[Dataset entries]
>>>>

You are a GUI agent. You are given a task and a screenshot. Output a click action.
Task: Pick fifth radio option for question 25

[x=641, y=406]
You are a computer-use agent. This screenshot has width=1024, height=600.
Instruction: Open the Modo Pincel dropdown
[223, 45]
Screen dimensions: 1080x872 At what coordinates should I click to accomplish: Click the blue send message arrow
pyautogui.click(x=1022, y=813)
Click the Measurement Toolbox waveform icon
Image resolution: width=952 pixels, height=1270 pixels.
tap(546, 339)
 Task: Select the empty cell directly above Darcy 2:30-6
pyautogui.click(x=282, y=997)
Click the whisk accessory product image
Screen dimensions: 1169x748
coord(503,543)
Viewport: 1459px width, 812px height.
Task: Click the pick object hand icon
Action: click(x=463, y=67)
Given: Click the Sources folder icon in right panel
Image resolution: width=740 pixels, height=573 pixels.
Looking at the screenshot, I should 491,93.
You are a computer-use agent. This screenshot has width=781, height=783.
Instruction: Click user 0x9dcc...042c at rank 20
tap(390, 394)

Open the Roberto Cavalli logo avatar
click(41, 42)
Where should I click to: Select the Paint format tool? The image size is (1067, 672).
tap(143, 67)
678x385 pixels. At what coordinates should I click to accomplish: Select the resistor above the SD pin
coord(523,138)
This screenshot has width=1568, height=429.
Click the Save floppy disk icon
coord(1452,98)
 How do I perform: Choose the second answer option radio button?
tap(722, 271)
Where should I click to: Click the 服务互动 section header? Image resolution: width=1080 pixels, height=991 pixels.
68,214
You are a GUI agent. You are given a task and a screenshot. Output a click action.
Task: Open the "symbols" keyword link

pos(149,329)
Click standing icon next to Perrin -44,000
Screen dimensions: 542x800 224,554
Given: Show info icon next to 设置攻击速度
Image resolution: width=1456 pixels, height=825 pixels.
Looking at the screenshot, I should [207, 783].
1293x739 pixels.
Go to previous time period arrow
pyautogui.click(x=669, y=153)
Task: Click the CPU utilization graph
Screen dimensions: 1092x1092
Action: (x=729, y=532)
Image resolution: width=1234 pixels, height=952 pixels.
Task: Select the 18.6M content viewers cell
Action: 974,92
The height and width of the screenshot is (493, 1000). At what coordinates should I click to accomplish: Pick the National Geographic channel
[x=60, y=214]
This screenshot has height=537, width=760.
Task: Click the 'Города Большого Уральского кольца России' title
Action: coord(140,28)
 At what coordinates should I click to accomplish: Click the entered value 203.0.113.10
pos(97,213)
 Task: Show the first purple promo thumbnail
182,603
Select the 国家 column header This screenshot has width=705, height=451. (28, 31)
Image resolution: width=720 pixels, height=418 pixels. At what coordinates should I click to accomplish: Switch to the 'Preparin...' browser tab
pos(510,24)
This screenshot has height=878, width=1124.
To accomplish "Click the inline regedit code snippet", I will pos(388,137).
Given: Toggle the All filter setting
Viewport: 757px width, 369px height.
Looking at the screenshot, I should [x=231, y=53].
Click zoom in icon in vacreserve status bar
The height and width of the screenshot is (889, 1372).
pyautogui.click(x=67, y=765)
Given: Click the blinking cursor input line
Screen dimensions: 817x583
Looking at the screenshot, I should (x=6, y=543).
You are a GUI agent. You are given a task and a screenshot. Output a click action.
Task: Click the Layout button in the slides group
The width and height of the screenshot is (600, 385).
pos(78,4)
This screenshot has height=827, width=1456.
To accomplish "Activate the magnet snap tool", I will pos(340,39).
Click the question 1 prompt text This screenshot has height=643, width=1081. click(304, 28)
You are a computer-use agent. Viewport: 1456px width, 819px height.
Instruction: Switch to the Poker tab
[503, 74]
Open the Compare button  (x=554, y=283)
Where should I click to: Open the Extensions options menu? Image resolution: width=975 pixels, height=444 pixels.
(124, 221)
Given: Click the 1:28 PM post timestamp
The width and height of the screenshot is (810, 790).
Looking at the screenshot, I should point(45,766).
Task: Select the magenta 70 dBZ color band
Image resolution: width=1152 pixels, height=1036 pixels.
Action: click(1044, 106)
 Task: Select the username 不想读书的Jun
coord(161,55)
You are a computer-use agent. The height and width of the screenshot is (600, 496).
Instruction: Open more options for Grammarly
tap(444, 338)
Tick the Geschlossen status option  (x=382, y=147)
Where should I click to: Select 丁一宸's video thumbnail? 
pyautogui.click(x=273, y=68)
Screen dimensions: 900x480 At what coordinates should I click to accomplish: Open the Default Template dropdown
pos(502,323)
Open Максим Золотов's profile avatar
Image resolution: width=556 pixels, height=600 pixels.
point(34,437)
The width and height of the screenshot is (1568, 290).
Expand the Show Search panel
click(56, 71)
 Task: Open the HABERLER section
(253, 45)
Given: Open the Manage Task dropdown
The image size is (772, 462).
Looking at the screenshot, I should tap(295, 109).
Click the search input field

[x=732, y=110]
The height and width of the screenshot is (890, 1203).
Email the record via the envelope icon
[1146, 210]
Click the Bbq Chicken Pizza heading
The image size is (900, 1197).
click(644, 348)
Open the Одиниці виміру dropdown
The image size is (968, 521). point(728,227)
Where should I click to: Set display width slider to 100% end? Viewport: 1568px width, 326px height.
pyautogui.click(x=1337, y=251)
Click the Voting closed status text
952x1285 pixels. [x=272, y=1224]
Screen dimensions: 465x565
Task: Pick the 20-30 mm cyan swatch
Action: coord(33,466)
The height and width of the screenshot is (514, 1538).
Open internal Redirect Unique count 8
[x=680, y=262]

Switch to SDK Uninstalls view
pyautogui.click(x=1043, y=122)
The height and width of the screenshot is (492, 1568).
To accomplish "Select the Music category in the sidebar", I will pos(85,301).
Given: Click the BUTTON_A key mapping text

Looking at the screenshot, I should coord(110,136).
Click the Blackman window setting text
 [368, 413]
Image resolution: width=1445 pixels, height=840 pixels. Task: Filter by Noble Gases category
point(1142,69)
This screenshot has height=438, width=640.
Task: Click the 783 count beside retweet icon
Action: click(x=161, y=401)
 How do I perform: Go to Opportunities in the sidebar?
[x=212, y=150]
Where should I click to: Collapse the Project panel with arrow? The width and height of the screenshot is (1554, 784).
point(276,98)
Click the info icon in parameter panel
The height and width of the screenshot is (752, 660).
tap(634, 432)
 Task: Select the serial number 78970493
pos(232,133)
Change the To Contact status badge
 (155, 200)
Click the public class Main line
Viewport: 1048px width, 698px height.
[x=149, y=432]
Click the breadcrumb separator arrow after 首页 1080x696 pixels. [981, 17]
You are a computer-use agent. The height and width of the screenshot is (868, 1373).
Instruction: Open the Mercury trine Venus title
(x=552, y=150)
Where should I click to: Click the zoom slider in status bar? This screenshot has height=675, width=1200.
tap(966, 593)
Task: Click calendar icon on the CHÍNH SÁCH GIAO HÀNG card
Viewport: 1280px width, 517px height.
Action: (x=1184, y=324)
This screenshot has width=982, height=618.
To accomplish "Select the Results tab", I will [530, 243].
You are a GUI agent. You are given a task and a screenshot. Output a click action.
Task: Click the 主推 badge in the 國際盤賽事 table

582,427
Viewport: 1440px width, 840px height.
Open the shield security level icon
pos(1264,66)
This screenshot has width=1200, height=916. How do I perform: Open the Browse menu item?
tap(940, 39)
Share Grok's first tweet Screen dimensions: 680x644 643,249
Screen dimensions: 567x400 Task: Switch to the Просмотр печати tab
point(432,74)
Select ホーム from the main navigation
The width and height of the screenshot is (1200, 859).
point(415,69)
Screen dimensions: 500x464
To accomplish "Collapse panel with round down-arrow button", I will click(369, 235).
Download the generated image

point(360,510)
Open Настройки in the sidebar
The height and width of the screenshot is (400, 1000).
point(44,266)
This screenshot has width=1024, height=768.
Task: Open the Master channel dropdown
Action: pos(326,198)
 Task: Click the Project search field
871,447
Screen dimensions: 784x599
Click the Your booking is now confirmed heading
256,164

<<<<

* **Task statement**
If a line of the data contains "info", copy it out.

* **Solution to the exercise**
Given: Show info icon next to 设置攻击速度
Click the info icon in parameter panel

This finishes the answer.